PEEBLES PROFILES EPISODE 182 Hans Leybold 

PEEBLES PROFILES
EPISODE 182
Hans Leybold
THE YOUNG DADAIST
Hans Leybold was born into a middle-class family in Frankfurt am Main on April 2, 1892.
He was raised in Hamburg where he completed school at the age of nineteen.
Leybold then joined the German Army. In his compulsory year of conscription, young Hans impressed his superior officers so much that he was offered a commission and embarked on a military career. Taking a leave of absence to attend university, Leybold traveled to Munich to study German literature.
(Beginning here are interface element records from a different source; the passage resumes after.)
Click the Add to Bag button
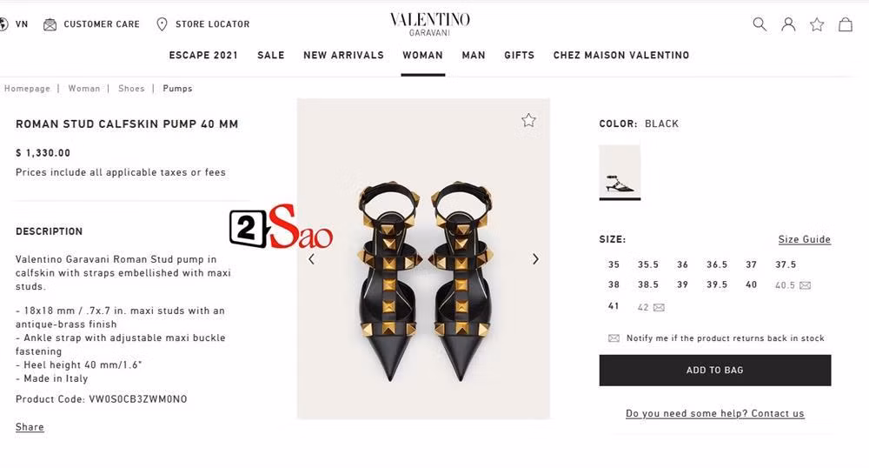 (x=715, y=370)
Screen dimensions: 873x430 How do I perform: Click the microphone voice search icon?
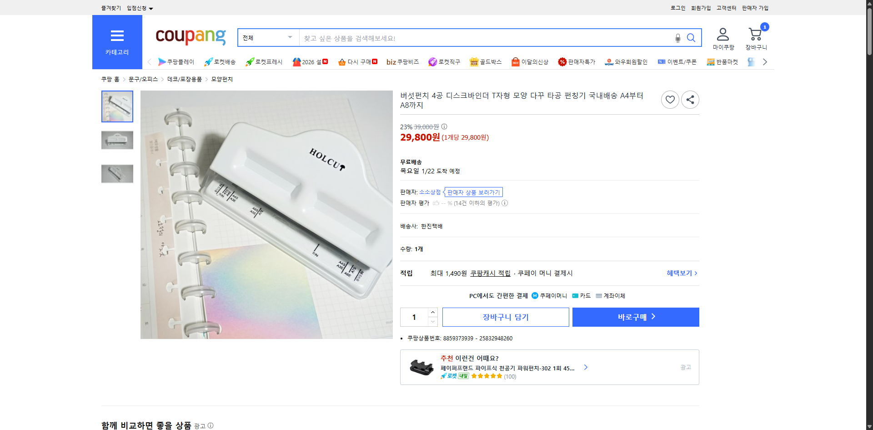pyautogui.click(x=677, y=38)
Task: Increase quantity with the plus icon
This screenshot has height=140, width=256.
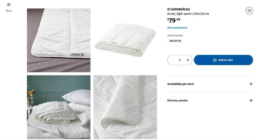Action: (188, 60)

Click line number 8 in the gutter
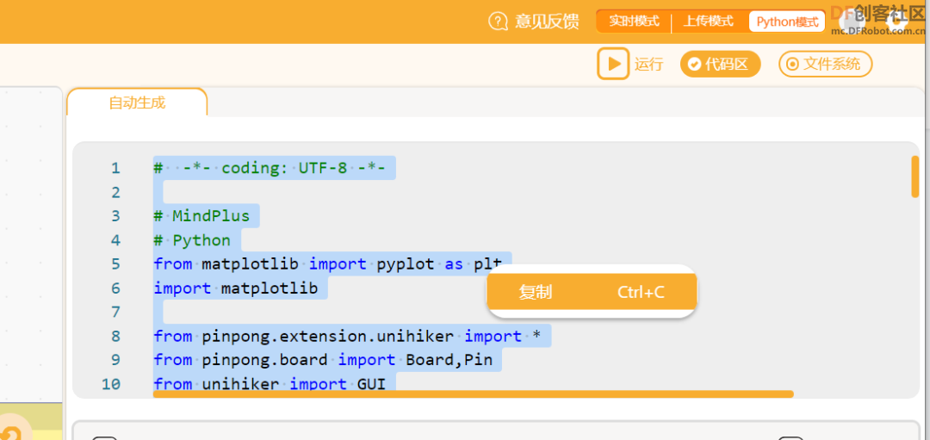[x=115, y=336]
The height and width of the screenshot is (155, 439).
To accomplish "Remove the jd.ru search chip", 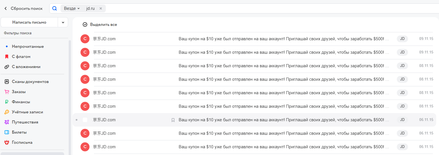I will click(101, 8).
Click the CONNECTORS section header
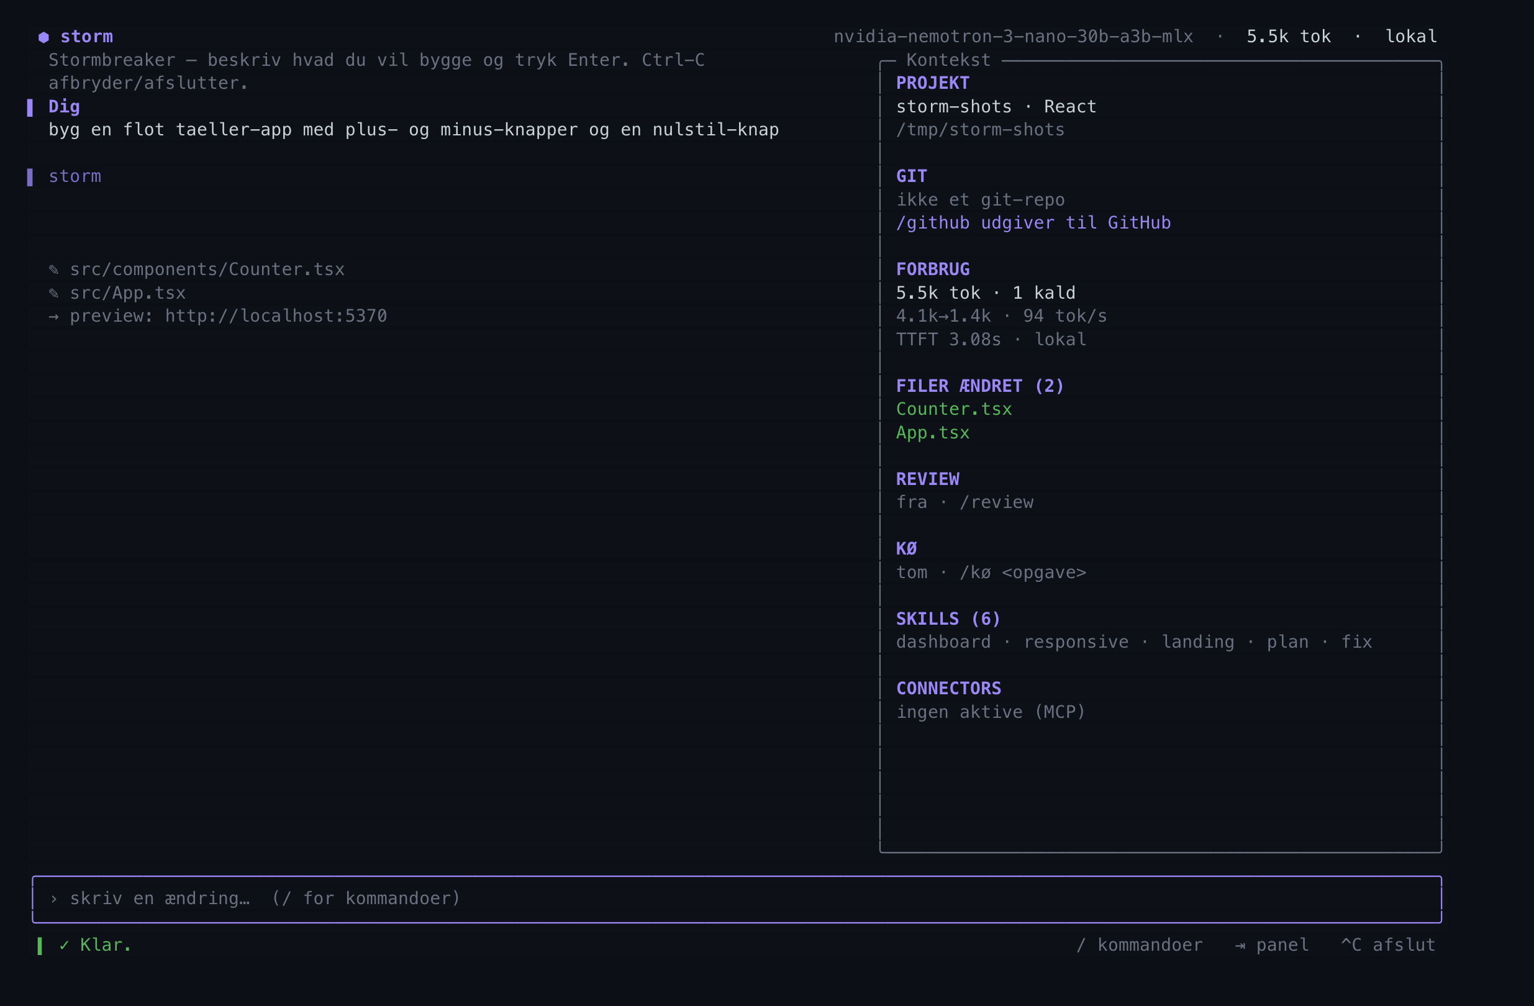The height and width of the screenshot is (1006, 1534). click(949, 688)
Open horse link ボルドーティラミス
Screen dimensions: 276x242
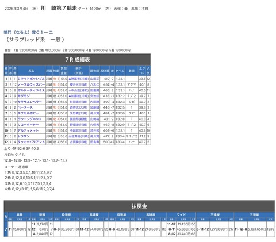pyautogui.click(x=31, y=90)
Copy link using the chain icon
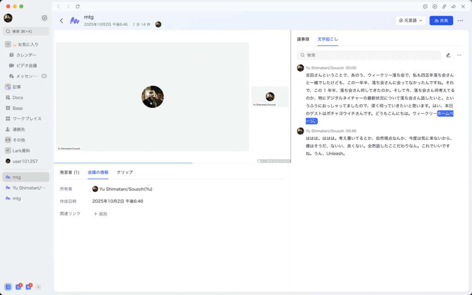The image size is (472, 295). [444, 6]
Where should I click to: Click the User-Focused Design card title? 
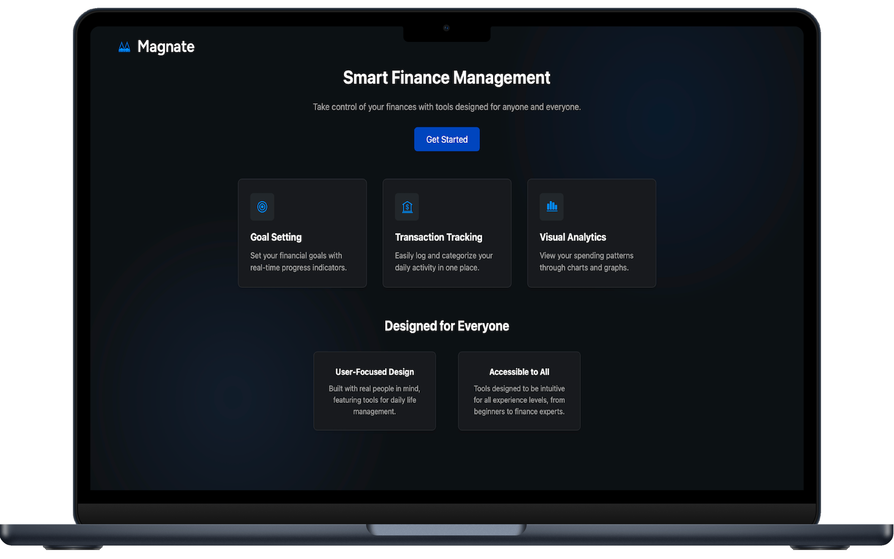374,372
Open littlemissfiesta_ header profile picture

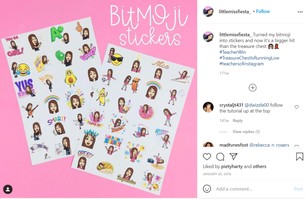pos(208,11)
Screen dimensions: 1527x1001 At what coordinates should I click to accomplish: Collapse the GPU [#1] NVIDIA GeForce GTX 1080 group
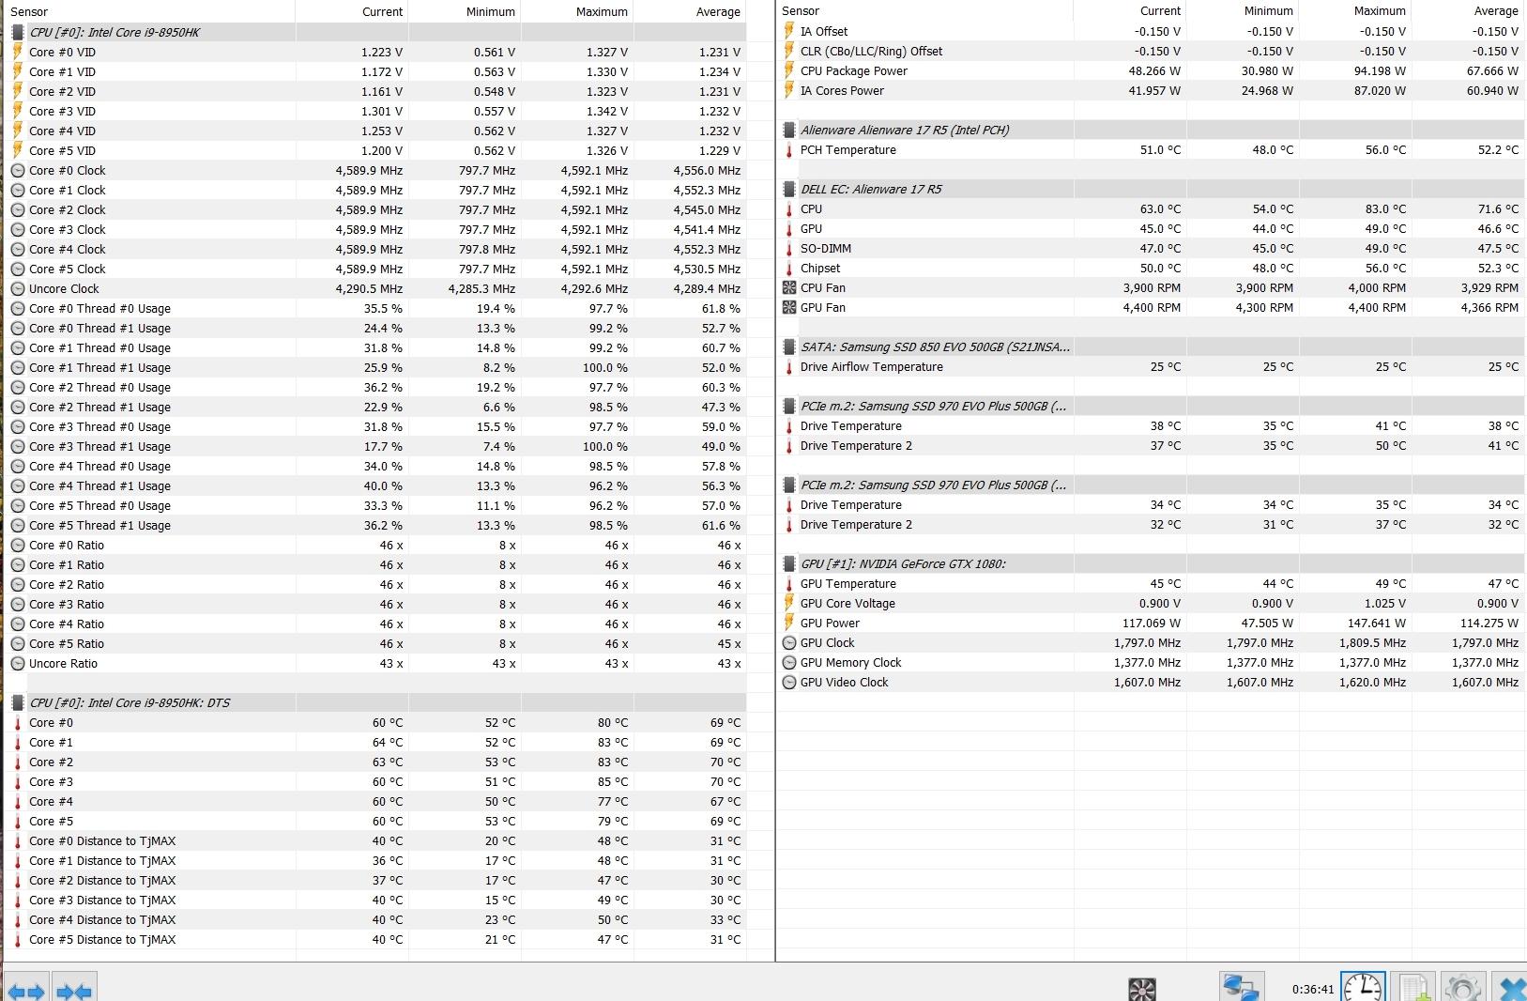pyautogui.click(x=789, y=564)
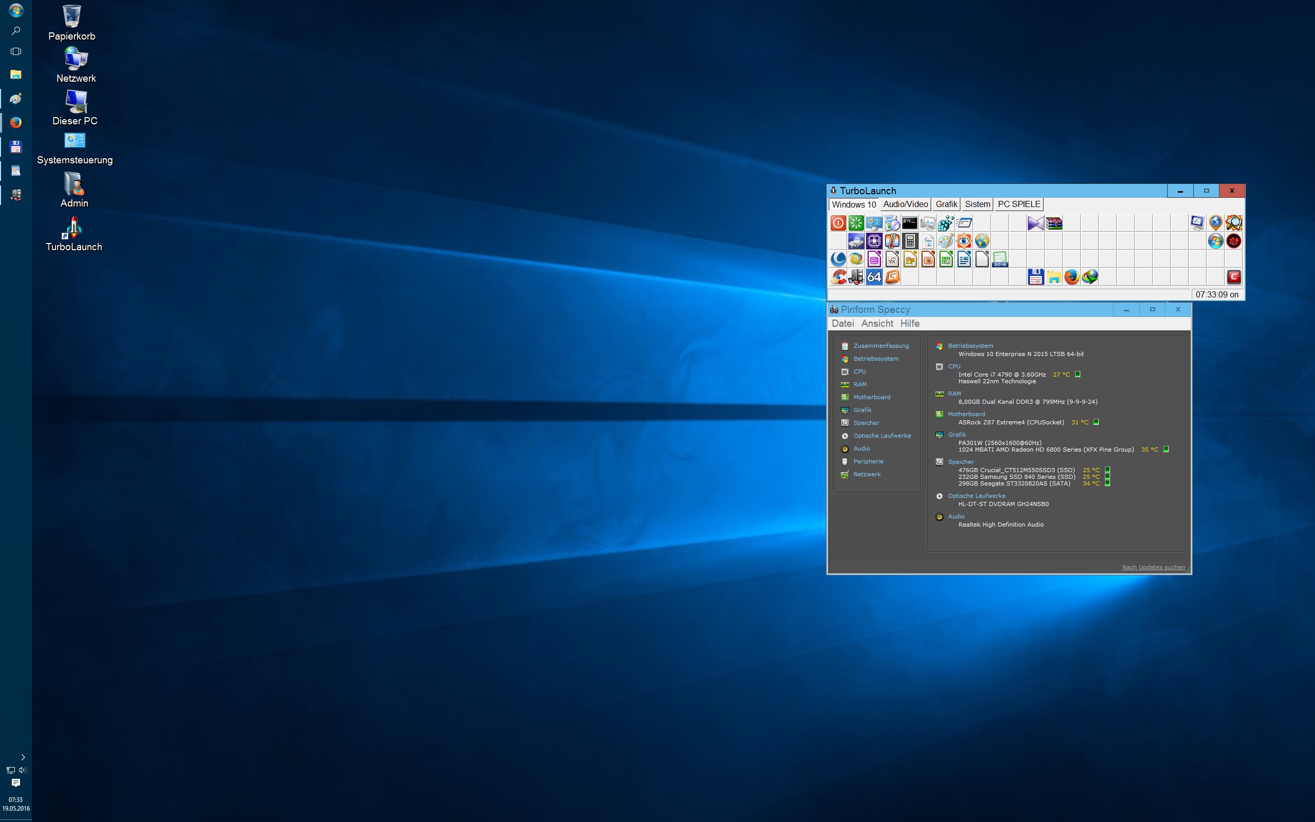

It was in Munich where Leybold found his place with a crowd of poets and authors responsible for the post-war Dada movement. These figures included Richard Huelsenbeck, Emmy Hennings, Alfred Henschke (a.k.a. Klabund), Johannes R. Becher, and Franz Jung. But of all these influential people, it was Hugo Ball who became Leybold’s closest friend. Ball introduced Leybold to expressionism… and soon, the two men were producing poetry together under the pseudonym Ha Hu Baley.
Dadaism consisted of artists who rejected the logic, reason, and aestheticism of modern capitalist society. instead, they expressed nonsense, irrationality, and anti-bourgeois protest in their works. Such art spanned visual, literary, and sound media, including collage, sound poetry, cut-up writing, and sculpture. Dadaists also expressed their discontent toward violence, war, and nationalism. They maintained political affinities with the radical left and far-left wing.
In the company of these authors, Leybold experimented wildly with technique and imagery in his poetry. Influenced heavily by Alfred Kerr and Friedrich Nietzsche, Leybold sought simultaneously to develop his skills and deconstruct poetry itself. In doing so, his studies went neglected! Instead, Leybold began to edit and contribute to expressionist magazines (such as Die Aktion) and his own work, the short-lived Revolution. In the latter, Leybold and his colleagues issued their literary manifesto:
“Protect yourself against responsibilities! Hit out: against old household rubbish! And if some valuable piece gets torn up in the process: what does it matter? You respected people! You well-polished ones! You bigwigs! We ought to stick our tongues out at you! Boys, you’ll say. Old men! we’ll reply.”
DEATH AND LEGACY
In August 1914, the Great War erupted across Europe… and Leybold was immediately called up as an active reservist. Weeks later, he was seriously wounded during the five-day Siege of Namur (August 20-25, 1914). Leybold was evacuated to a casualty clearing hospital.
In Itzehoe (northwest of Hamburg) Leybold recovered rapidly from his wound. But on the night he returned to his regiment (September 8, 1914), Hans Leybold committed suicide with a gunshot to the head! His death was never fully explained, although rumors persisted that Hans had syphilis… and he had given up on survival following his wound at the age of only twenty-two.
The works of Hans Leybold were eventually collected many years after his death since he never had an independently-published book. Leybold is now recognized as an important influence on both Dadism and German expressionism.